The population crash may also be due to the Allee effect, named after zoologist Warder Clyde Allee. Allee proposed that social animals require a critical mass in order to survive, because survival requires group activities, such as warning of predators and migration. A decline below that threshold precipates rapid decline. Ecologist Justin Brashares suggests that at least some of the marmot's group behavior is learned, so that the loss of marmot "culture" has caused them to become more solitary, and interact aggressively rather than cooperatively when they do encounter each other.

The Vancouver Island marmot remains one of the world's rarest mammals. By 1997 their population had declined to the point that it became necessary to capture several individuals to create a "genetic lifeboat" for the eventual restoration of the wild population. The first marmots went to Toronto Zoo in 1997, and others were later sent to the Calgary Zoo and Mountainview Conservation and Breeding Centre in Langley, British Columbia.

In 1998 a new model for species recovery was developed involving the collaboration of government, private industry and public donors. A census in late 2003 resulted in a count of only 21 wild marmots known to be present on four mountains of Vancouver Island. After these findings, marmots were released from captivity in different places to try to get the population back up to a reasonable number.

These marmots are still classified as endangered. The cumulative captive breeding program has steadily grown, with 130 individuals in captivity (2010) and 442 weaned pups born in captivity since 2000. A number of individuals have been released to Strathcona Provincial Park, Mount Cain, Mount Washington and more southern mountains. The Marmot Recovery Foundation has built a dedicated marmot facility on Mount Washington to further facilitate captive breeding and pre-release conditioning. Between 2003 and 2010, the Marmot Recovery Foundation and the British Columbia Ministry of Environment have released 308 marmots back into the wild. More releases are expected in the upcoming years to increase the wild population, estimated at 250–300 individuals in 2010, and 350–400 individuals in 2013. The wild population was counted at 250 in 2021. Due to conservation and recovery efforts, the population of Vancouver Island marmots has significantly increased since 2003. Nevertheless, Vancouver Island marmot populations continue to fluctuate due to natural events as well as increased predation.

== Related species ==
Based on genetic analyses, the closest relatives of the Vancouver Island marmot are the hoary marmot (M. caligata) and the Olympic marmot (M. olympus).
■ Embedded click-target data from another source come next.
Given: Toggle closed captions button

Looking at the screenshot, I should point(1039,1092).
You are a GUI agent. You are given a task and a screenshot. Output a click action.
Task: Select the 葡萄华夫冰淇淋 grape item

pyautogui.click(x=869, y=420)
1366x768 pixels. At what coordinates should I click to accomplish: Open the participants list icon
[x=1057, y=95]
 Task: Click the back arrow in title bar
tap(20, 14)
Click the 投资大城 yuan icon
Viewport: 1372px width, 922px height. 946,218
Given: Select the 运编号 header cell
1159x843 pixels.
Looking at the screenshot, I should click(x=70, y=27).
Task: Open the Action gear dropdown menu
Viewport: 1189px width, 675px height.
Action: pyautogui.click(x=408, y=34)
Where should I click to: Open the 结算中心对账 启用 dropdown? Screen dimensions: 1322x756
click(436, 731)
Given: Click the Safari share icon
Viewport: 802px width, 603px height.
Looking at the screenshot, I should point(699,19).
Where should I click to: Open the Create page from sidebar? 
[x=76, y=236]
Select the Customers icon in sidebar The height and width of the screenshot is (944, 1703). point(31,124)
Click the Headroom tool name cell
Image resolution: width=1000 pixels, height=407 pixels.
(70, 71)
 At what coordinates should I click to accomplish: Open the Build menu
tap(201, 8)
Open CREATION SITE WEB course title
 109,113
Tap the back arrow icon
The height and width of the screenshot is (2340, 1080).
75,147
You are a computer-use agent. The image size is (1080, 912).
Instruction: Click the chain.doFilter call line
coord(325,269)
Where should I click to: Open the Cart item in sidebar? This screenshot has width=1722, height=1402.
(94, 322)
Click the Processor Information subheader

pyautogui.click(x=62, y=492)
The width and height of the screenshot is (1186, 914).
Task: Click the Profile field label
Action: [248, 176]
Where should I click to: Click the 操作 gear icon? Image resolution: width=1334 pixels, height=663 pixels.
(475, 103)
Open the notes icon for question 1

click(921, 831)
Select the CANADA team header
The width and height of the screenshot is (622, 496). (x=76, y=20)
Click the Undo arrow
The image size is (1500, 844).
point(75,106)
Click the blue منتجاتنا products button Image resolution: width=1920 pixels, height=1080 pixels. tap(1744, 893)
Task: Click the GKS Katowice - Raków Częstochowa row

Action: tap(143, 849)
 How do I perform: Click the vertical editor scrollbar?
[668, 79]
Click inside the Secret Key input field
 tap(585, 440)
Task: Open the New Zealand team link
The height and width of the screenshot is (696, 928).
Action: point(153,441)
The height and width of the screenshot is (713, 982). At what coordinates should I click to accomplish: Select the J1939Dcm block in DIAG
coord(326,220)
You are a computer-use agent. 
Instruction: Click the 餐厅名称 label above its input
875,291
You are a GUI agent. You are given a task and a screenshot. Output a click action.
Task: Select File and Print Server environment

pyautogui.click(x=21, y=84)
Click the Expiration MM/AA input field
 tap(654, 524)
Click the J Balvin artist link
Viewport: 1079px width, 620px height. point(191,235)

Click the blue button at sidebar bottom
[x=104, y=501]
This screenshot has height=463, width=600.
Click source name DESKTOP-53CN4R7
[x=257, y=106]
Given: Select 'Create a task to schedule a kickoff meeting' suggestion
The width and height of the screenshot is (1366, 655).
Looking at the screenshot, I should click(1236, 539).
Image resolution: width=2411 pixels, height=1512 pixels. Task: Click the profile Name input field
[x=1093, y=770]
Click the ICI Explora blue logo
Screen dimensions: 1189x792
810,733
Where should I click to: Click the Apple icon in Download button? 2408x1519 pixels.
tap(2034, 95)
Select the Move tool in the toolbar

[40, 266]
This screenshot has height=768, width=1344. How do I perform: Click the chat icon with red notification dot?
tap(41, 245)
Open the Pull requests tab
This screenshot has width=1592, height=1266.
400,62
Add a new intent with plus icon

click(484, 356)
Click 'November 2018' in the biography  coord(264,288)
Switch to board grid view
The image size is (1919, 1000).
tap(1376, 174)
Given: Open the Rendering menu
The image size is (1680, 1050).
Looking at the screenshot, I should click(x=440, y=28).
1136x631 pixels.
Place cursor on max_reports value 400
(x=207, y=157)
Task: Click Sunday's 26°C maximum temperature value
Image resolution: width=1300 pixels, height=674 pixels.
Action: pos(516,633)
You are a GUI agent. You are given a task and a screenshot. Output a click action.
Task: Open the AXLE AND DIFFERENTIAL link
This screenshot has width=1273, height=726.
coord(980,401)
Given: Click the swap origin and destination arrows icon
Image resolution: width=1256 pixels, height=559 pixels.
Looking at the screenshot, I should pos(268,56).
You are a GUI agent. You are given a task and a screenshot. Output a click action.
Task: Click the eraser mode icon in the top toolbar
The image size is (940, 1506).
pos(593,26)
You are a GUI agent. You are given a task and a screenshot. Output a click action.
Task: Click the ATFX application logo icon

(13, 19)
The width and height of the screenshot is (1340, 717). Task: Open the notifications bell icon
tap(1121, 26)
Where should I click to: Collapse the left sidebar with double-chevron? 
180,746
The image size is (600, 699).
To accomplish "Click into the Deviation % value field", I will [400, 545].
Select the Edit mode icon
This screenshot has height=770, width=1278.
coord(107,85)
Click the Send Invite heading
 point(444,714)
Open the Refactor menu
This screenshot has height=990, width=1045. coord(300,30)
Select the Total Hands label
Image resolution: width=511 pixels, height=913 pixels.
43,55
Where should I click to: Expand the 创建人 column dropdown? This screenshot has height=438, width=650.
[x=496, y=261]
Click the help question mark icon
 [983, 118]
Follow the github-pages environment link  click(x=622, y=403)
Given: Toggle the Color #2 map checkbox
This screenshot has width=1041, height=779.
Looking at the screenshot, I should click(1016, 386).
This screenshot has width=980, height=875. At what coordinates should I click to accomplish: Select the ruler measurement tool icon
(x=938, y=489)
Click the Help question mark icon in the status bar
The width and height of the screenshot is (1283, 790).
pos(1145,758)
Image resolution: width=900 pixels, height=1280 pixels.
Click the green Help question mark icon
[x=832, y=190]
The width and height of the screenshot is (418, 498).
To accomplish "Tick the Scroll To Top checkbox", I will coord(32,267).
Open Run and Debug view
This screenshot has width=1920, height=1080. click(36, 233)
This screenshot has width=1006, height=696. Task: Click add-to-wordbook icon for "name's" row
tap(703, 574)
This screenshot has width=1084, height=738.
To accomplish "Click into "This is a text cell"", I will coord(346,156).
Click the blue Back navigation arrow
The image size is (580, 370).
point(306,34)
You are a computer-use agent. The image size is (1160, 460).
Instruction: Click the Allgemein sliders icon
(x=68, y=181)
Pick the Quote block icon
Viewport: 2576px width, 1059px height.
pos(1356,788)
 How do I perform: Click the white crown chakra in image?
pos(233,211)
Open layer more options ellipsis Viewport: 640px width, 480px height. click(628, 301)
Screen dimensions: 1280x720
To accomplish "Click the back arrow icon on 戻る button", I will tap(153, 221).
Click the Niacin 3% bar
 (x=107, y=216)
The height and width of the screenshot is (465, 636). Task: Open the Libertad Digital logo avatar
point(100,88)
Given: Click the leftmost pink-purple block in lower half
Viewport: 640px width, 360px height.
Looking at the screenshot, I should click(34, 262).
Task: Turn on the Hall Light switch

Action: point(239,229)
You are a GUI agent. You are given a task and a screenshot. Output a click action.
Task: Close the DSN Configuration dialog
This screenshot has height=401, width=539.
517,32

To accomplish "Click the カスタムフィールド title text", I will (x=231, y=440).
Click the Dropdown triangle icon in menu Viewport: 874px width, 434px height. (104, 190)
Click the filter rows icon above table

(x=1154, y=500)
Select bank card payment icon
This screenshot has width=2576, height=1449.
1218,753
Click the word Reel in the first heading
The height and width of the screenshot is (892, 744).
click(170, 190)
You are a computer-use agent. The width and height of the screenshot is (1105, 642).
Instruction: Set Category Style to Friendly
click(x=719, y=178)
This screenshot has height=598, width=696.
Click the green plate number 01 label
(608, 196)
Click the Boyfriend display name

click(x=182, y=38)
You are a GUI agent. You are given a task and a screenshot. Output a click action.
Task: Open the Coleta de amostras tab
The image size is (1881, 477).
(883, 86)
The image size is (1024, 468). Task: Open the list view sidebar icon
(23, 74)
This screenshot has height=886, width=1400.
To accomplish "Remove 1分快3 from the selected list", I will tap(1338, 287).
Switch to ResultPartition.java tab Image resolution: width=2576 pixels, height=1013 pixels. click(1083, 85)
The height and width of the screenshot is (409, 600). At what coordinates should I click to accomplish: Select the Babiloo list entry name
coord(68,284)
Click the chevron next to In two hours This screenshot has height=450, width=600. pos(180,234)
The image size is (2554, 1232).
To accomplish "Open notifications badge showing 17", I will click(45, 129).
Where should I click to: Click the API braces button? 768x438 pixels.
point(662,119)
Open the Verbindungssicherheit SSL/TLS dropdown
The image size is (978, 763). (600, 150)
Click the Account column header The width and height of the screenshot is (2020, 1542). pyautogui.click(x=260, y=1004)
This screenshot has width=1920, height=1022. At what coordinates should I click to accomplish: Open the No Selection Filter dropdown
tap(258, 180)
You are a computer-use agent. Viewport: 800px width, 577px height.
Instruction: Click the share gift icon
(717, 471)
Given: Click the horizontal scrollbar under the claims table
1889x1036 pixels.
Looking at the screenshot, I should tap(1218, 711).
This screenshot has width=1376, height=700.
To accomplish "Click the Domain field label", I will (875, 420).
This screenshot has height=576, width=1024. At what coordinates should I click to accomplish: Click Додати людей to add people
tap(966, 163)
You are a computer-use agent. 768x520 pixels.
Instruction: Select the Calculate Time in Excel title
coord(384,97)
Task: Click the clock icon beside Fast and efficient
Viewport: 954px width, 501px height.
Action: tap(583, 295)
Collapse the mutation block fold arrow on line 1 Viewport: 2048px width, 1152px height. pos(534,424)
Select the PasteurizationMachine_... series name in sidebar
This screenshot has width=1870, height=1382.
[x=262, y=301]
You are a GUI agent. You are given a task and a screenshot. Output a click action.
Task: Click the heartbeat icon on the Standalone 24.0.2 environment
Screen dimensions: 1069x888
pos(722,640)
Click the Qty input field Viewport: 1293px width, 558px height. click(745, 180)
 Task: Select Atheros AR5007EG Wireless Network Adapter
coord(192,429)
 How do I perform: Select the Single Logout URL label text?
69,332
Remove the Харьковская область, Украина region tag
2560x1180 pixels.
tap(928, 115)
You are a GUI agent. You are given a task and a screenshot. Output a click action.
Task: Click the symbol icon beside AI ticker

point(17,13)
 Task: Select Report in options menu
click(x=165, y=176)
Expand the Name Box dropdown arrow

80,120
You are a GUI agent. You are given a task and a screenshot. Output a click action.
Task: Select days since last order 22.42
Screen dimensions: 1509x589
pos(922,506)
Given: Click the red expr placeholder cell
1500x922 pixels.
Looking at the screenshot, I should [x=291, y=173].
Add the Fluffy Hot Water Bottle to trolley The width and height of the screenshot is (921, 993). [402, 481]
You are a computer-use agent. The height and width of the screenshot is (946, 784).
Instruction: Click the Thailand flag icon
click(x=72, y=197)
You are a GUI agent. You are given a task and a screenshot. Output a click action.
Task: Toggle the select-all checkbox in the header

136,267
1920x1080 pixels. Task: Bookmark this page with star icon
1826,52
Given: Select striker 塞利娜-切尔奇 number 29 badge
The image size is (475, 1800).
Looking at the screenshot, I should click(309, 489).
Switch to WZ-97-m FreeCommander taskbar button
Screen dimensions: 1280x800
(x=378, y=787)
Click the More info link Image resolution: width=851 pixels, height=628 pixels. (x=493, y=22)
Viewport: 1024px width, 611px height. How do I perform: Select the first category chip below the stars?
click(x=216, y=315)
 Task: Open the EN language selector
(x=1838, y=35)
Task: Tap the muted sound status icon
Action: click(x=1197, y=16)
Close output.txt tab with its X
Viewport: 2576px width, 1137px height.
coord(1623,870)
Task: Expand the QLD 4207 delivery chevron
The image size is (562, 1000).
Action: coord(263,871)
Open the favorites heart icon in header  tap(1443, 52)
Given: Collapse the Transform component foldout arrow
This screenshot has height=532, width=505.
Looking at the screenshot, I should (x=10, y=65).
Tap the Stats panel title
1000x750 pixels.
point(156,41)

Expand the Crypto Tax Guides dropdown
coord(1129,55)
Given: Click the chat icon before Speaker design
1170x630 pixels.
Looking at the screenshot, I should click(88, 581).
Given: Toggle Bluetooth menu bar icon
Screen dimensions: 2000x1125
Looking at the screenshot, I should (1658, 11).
There is some debate, on genetic grounds, about which of the two nearby mainland species is most closely related to the Vancouver Island marmot or when marmots first arrived on the island. The differences in DNA observed between species is small. In 2009, Nagorsen and Cardini identified, from museum specimens, substantial physical differences between species that can be explained only by rapid evolution in a relatively isolated island context.

== In popular culture ==
Because of their endangered status, Vancouver Island marmots have become a conservation symbol in British Columbia.
- Mukmuk, "sidekick" to the three official mascots for the 2010 Winter Olympics and Paralympics, is portrayed as a member of the species.
- The Victoria Royals hockey team mascot, "Marty the Marmot", is based on the Vancouver Island marmot, which the team created to represent the importance of the species to the Vancouver Island region. The marmot was also the former mascot of the now defunct Victoria Salmon Kings hockey team.
- Wild marmots: Chopper, Marlu, and Van Isle Violet, Groundhog Day forecast, via the Marmot Recovery Foundation at Nanaimo, Vancouver Island.
In 2023 the Vancouver Island marmot was featured on a United States Postal Service forever stamp as part of the Endangered Species set, based on a photograph from Joel Sartore's Photo Ark. The stamp was dedicated at a ceremony at the National Grasslands Visitor Center in Wall, South Dakota.